#### Problem:
Please gather every line of the data below that contains the string "computer". Letter case counts.

#### Input material:
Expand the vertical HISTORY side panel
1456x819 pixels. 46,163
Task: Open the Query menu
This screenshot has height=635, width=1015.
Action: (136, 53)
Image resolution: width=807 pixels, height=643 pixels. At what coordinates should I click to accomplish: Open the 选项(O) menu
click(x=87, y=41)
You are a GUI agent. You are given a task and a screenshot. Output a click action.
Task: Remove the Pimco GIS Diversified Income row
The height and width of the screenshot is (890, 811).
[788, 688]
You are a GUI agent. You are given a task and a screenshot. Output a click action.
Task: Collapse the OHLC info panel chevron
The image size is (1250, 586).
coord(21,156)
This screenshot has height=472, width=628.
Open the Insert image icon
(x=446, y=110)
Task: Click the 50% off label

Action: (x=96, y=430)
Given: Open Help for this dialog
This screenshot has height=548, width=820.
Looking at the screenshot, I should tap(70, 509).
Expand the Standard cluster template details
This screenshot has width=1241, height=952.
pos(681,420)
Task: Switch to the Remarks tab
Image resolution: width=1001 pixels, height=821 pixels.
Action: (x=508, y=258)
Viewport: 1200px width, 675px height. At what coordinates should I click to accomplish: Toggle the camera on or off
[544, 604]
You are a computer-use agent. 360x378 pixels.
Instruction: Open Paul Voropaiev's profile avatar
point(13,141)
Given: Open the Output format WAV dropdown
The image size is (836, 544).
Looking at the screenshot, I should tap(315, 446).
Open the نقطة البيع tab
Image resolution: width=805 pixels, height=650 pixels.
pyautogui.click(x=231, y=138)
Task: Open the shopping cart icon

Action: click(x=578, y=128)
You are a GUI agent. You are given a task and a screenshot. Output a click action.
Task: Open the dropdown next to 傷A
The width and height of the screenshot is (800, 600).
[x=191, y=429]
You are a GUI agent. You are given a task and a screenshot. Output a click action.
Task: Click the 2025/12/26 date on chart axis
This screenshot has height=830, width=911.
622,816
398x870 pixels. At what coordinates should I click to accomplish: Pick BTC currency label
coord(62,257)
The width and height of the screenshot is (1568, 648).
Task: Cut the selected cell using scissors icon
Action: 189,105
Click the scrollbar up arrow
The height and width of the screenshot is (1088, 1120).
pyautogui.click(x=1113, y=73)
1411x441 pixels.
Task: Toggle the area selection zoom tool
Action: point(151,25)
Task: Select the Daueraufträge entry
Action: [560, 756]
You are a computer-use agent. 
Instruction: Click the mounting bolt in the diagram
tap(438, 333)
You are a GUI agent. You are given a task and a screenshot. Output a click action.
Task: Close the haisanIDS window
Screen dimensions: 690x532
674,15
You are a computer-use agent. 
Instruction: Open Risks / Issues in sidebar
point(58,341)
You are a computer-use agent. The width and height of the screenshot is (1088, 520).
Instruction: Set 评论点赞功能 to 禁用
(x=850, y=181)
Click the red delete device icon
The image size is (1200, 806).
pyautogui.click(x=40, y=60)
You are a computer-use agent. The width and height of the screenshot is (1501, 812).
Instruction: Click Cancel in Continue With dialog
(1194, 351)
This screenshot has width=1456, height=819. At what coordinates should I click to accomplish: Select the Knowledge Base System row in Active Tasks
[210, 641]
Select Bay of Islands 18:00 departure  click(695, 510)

#### Result of this exercise:
You are a computer-use agent. 360x378 pixels.
You are a computer-use agent. 
You are a computer-use agent. 
You are a computer-use agent. The width and height of the screenshot is (1088, 520).
You are a computer-use agent. The width and height of the screenshot is (1501, 812).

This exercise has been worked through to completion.